Die aktuelle Lage lässt sich nicht ausschließlich auf die hohen Strompreise zurückführen, diese stellen jedoch eine zentrale Herausforderung dar. Daher hätte eine Einführung eines Brückenstrompreises für energie- und handelsintensive Unternehmen einen positiven Effekt auf die Wettbewerbsfähigkeit des deutschen und nordrhein-westfälischen Wirtschaftsstandortes.
- Wie viele Unternehmen mit Sitz in Nordrhein-Westfalen haben Beihilfen für indirekte CO2-Kosten des EU-Emissionshandels (Strompreiskompensation) beantragt? (Bitte jahresscharf für den Zeitraum 2017 bis 2022, nach jeweiligem Wirtschaftszweig und Unternehmen aufschlüsseln.)

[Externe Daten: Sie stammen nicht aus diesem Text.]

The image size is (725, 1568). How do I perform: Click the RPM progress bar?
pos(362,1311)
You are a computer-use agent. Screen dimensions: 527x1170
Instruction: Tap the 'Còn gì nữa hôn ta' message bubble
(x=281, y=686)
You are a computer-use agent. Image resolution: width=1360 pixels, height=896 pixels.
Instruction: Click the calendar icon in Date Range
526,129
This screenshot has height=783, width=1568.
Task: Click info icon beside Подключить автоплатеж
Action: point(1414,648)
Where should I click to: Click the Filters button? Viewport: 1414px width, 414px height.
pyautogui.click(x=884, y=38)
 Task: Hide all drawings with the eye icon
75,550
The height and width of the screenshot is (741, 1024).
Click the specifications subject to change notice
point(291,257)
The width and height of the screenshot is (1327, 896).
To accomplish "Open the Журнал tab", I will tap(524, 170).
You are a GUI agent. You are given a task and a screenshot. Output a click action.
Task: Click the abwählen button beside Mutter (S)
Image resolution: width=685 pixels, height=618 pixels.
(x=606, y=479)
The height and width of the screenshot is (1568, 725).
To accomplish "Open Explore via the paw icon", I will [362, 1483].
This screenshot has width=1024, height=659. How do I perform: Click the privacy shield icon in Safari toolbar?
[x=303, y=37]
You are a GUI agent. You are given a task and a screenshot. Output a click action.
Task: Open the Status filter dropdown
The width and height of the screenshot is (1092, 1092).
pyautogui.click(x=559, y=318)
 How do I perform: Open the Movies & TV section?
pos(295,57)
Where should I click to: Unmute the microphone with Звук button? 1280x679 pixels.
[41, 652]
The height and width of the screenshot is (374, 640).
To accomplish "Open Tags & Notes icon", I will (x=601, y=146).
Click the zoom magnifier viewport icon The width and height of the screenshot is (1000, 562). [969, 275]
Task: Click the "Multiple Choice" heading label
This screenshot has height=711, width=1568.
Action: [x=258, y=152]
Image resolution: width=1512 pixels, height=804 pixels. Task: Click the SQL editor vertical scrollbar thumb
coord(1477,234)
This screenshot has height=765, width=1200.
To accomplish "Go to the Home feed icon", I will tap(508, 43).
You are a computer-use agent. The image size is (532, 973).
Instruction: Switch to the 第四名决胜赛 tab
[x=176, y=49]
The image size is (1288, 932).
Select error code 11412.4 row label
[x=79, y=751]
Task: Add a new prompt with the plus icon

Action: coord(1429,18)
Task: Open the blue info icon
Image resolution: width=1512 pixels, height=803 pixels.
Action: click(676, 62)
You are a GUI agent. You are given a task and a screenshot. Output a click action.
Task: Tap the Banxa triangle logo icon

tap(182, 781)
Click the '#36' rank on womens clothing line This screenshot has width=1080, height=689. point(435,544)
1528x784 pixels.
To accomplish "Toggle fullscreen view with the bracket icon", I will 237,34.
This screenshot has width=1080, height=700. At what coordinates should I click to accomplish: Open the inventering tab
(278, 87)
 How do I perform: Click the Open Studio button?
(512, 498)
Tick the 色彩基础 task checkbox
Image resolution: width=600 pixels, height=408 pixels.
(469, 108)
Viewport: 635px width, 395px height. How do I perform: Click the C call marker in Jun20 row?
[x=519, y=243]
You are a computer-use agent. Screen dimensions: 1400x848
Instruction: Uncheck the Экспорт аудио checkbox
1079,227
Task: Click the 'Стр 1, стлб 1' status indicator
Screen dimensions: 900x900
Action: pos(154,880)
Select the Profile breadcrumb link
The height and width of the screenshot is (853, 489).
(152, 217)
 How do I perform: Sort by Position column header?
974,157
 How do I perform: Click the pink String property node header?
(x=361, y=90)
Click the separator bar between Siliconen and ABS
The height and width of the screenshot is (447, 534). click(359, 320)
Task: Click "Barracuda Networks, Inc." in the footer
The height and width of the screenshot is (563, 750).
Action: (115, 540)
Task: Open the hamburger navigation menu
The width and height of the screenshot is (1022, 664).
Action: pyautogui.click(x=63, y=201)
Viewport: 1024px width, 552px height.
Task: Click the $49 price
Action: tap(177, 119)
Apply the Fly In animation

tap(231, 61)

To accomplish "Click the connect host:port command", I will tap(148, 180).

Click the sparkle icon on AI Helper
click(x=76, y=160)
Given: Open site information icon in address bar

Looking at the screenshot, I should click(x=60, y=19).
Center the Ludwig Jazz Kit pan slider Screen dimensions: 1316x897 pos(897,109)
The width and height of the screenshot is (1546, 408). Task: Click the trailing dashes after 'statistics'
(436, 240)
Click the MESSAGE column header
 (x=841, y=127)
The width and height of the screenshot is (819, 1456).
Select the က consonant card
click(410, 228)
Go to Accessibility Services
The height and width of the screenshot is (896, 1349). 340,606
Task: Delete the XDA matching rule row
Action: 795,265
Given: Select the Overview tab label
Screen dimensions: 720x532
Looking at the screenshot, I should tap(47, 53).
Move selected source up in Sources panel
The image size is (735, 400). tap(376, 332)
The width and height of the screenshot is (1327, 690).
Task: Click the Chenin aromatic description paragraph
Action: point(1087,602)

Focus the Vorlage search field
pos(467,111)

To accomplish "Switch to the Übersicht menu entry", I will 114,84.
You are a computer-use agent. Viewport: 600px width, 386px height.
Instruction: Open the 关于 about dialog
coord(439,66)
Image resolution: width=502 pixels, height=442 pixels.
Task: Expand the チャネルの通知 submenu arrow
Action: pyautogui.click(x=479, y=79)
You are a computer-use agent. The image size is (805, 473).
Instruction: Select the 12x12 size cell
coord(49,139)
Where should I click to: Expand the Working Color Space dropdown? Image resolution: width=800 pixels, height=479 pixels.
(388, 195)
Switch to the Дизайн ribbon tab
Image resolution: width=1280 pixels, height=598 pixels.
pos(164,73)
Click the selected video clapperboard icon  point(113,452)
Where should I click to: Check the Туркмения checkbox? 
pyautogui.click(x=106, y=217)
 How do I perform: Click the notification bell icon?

- Wie hoch waren die ausgezahlten Gesamtsummen (in EUR) der o. g. Beihilfen für Unternehmen mit Sitz in Nordrhein-Westfalen? (Bitte jahresscharf für den Zeitraum 2017 bis 2022 nach jeweiligem Wirtschaftszweig und Unternehmen aufschlüsseln.)
Die Fragen 2 und 3 werden aufgrund des Sachzusammenhangs gemeinsam beantwortet. Die Strompreiskompensation fällt nicht in den Zuständigkeitsbereich der Landesregierung. Der Landesregierung liegen hierzu keine Daten vor.
4. Wie bewertet die Landesregierung die (relativ) geringe Höhe der Strompreiskompensation im Vergleich zur Subventionshöhe, die zur Realisierung des geplanten Brückenstrompreises im Raum steht?
Die in der Kleinen Anfrage erwähnten Summen – der vom Bundesministerium für Wirtschaft und Klimaschutz berechnete mögliche Finanzbedarf für den Brückenindustriestrompreis (ca. 25-30 Mrd. Euro bis 2030) und der für das Jahr 2023 für die Strompreiskompensation verfügbarer Gesamtbetrag (fast 3 Mrd. Euro für 2023) – beziehen sich auf unterschiedliche Zeiträume. Bezogen auf die gleiche Zeitspanne, würden diese Zahlen in vergleichbarer Größenordnung liegen. Die Strompreiskompensation und der Industriestrompreis sind zwei unterschiedliche Instrumente, mit jeweils unterschiedlichen Berechnungsgrundlagen und Funktionsweisen. Des Weiteren richtet sich die Höhe der Strompreiskompensation nach einem durchschnittlichen Preis von Emissionsberechtigungen, wobei die Höhe des Brückenstrompreises sich nach dem durchschnittlichen Börsenstrompreis richten soll. Insofern können die für diese Instrumente vorgesehenen oder anvisierten Finanzmittel einem Vergleich nicht unterzogen werden.
5. Hält die Landesregierung die Höhe der Strompreiskompensation angesichts der seit 2020 massiv gestiegenen CO2-Zertifikatspreise noch für angemessen?
Die Höhe der Strompreiskompensation ist direkt vom Preis der Emissionsberechtigungen im Europäischen Emissionshandelssystem im jeweiligen Jahr abhängig. Dies bedeutet, dass mit der Verteuerung von Emissionsberechtigungen sich grundsätzlich die Höhe der Strompreiskompensation proportional erhöht. Die Landesregierung hält daher die Höhe der Strompreiskompensation insgesamt für angemessen.